* [EXERCISE GOAL]: Only an exact repetition of the entries will do.

* [WORKING DATA]:
:::
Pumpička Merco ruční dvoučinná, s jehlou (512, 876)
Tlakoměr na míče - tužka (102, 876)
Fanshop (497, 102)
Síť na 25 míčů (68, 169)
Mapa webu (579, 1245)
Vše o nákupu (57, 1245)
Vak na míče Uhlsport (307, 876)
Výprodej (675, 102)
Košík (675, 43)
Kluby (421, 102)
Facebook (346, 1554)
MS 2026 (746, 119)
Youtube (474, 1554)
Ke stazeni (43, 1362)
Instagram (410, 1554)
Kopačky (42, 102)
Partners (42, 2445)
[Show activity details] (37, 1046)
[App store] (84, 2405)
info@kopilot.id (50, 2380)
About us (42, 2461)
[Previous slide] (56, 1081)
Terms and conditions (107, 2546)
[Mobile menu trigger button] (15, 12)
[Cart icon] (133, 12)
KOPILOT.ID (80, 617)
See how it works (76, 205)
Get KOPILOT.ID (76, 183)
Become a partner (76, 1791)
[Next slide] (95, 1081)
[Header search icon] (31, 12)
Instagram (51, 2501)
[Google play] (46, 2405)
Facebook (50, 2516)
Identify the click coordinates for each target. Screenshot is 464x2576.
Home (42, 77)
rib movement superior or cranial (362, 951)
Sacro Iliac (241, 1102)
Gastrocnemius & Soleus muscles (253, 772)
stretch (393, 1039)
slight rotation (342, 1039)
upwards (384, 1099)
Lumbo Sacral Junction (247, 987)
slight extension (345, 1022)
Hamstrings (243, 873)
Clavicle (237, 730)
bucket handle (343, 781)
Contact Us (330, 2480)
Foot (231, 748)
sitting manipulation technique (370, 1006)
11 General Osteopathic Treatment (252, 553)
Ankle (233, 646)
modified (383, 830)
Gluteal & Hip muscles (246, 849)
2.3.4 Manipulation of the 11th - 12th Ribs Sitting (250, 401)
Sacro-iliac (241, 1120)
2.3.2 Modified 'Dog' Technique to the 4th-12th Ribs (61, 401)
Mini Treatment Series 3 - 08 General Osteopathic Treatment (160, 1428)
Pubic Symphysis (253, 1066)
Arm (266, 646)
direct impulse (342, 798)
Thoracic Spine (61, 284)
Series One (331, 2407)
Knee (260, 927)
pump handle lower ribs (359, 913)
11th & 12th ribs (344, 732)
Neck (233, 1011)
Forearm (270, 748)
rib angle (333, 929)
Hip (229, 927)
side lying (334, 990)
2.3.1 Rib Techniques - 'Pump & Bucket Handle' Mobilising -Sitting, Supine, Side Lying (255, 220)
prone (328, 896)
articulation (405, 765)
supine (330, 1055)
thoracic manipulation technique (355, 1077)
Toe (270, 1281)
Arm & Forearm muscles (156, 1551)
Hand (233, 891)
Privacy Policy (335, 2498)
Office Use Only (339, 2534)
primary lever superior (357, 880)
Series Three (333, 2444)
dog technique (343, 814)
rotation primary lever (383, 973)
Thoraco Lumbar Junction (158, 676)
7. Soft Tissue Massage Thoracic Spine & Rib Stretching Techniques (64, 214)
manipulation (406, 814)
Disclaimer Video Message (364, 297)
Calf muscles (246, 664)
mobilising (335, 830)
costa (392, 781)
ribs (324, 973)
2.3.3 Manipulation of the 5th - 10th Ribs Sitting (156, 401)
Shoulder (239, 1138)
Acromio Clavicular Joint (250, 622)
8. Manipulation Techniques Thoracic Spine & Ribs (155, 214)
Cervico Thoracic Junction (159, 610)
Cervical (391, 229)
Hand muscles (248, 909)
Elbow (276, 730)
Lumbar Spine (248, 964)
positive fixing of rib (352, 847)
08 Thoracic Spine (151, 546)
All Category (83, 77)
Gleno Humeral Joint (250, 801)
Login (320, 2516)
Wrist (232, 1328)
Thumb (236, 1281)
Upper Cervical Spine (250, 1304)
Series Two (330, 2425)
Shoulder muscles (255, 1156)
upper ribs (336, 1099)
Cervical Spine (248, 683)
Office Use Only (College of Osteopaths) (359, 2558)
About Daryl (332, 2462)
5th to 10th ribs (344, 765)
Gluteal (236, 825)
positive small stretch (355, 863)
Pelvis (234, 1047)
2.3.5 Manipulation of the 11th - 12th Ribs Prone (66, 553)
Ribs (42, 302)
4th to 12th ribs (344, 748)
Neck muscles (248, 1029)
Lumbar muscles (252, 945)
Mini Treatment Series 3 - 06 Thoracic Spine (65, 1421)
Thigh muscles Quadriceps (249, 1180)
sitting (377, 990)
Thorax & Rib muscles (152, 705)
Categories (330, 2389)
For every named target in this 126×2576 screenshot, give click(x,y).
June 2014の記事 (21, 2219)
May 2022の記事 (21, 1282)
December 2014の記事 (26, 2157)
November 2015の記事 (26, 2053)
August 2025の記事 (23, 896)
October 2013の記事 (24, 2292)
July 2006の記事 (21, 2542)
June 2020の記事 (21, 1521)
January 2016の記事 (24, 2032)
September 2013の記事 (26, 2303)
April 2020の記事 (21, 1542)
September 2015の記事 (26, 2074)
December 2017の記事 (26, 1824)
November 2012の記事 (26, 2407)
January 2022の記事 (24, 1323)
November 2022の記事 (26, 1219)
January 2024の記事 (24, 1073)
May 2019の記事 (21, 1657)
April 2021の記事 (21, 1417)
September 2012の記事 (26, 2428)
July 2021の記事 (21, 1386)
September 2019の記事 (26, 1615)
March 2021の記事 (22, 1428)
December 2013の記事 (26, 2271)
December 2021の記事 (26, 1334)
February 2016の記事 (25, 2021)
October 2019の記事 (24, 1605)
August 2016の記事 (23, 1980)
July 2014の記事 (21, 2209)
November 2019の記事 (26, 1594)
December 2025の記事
:::
* [EXERCISE RESULT]:
Pumpička Merco ruční dvoučinná, s jehlou (512, 876)
Tlakoměr na míče - tužka (102, 876)
Fanshop (497, 102)
Síť na 25 míčů (68, 169)
Mapa webu (579, 1245)
Vše o nákupu (57, 1245)
Vak na míče Uhlsport (307, 876)
Výprodej (675, 102)
Košík (675, 43)
Kluby (421, 102)
Facebook (346, 1554)
MS 2026 (746, 119)
Youtube (474, 1554)
Ke stazeni (43, 1362)
Instagram (410, 1554)
Kopačky (42, 102)
Partners (42, 2445)
[Show activity details] (37, 1046)
[App store] (84, 2405)
info@kopilot.id (50, 2380)
About us (42, 2461)
[Previous slide] (56, 1081)
Terms and conditions (107, 2546)
[Mobile menu trigger button] (15, 12)
[Cart icon] (133, 12)
KOPILOT.ID (80, 617)
See how it works (76, 205)
Get KOPILOT.ID (76, 183)
Become a partner (76, 1791)
[Next slide] (95, 1081)
[Header search icon] (31, 12)
Instagram (51, 2501)
[Google play] (46, 2405)
Facebook (50, 2516)
Identify the click coordinates for each target. Screenshot is 464x2576.
Home (42, 77)
rib movement superior or cranial (362, 951)
Sacro Iliac (241, 1102)
Gastrocnemius & Soleus muscles (253, 772)
stretch (393, 1039)
slight rotation (342, 1039)
upwards (384, 1099)
Lumbo Sacral Junction (247, 987)
slight extension (345, 1022)
Hamstrings (243, 873)
Clavicle (237, 730)
bucket handle (343, 781)
Contact Us (330, 2480)
Foot (231, 748)
sitting manipulation technique (370, 1006)
11 General Osteopathic Treatment (252, 553)
Ankle (233, 646)
modified (383, 830)
Gluteal & Hip muscles (246, 849)
2.3.4 Manipulation of the 11th - 12th Ribs Sitting (250, 401)
Sacro-iliac (241, 1120)
2.3.2 Modified 'Dog' Technique to the 4th-12th Ribs (61, 401)
Mini Treatment Series 3 - 08 General Osteopathic Treatment (160, 1428)
Pubic Symphysis (253, 1066)
Arm (266, 646)
direct impulse (342, 798)
Thoracic Spine (61, 284)
Series One (331, 2407)
Knee (260, 927)
pump handle lower ribs (359, 913)
11th & 12th ribs (344, 732)
Neck (233, 1011)
Forearm (270, 748)
rib angle (333, 929)
Hip (229, 927)
side lying (334, 990)
2.3.1 Rib Techniques - 'Pump & Bucket Handle' Mobilising -Sitting, Supine, Side Lying (255, 220)
prone (328, 896)
articulation (405, 765)
supine (330, 1055)
thoracic manipulation technique (355, 1077)
Toe (270, 1281)
Arm & Forearm muscles (156, 1551)
Hand (233, 891)
Privacy Policy (335, 2498)
Office Use Only (339, 2534)
primary lever superior (357, 880)
Series Three (333, 2444)
dog technique (343, 814)
rotation primary lever (383, 973)
Thoraco Lumbar Junction (158, 676)
7. Soft Tissue Massage Thoracic Spine & Rib Stretching Techniques (64, 214)
manipulation (406, 814)
Disclaimer Video Message (364, 297)
Calf muscles (246, 664)
mobilising (335, 830)
costa (392, 781)
ribs (324, 973)
2.3.3 Manipulation of the 5th - 10th Ribs Sitting (156, 401)
Shoulder (239, 1138)
Acromio Clavicular Joint (250, 622)
8. Manipulation Techniques Thoracic Spine & Ribs (155, 214)
Cervico Thoracic Junction (159, 610)
Cervical (391, 229)
Hand muscles (248, 909)
Elbow (276, 730)
Lumbar Spine (248, 964)
positive fixing of rib (352, 847)
08 Thoracic Spine (151, 546)
All Category (83, 77)
Gleno Humeral Joint (250, 801)
Login (320, 2516)
Wrist (232, 1328)
Thumb (236, 1281)
Upper Cervical Spine (250, 1304)
Series Two (330, 2425)
Shoulder muscles (255, 1156)
upper ribs (336, 1099)
Cervical Spine (248, 683)
Office Use Only (College of Osteopaths) (359, 2558)
About Daryl (332, 2462)
5th to 10th ribs (344, 765)
Gluteal (236, 825)
positive small stretch (355, 863)
Pelvis (234, 1047)
2.3.5 Manipulation of the 11th - 12th Ribs Prone (66, 553)
Ribs (42, 302)
4th to 12th ribs (344, 748)
Neck muscles (248, 1029)
Lumbar muscles (252, 945)
Mini Treatment Series 3 - 06 Thoracic Spine (65, 1421)
Thigh muscles Quadriceps (249, 1180)
sitting (377, 990)
Thorax & Rib muscles (152, 705)
Categories (330, 2389)
For every named target in this 126×2576 screenshot, give click(x,y).
June 2014の記事 (21, 2219)
May 2022の記事 (21, 1282)
December 2014の記事 (26, 2157)
November 2015の記事 (26, 2053)
August 2025の記事 (23, 896)
October 2013の記事 (24, 2292)
July 2006の記事 (21, 2542)
June 2020の記事 (21, 1521)
January 2016の記事 (24, 2032)
September 2013の記事 (26, 2303)
April 2020の記事 (21, 1542)
September 2015の記事 (26, 2074)
December 2017の記事 (26, 1824)
November 2012の記事 (26, 2407)
January 2022の記事 (24, 1323)
November 2022の記事 (26, 1219)
January 2024の記事 (24, 1073)
May 2019の記事 (21, 1657)
April 2021の記事 (21, 1417)
September 2012の記事 (26, 2428)
July 2021の記事 (21, 1386)
September 2019の記事 (26, 1615)
March 2021の記事 (22, 1428)
December 2013の記事 (26, 2271)
December 2021の記事 (26, 1334)
February 2016の記事 (25, 2021)
October 2019の記事 (24, 1605)
August 2016の記事 (23, 1980)
July 2014の記事 (21, 2209)
November 2019の記事 (26, 1594)
December 2025の記事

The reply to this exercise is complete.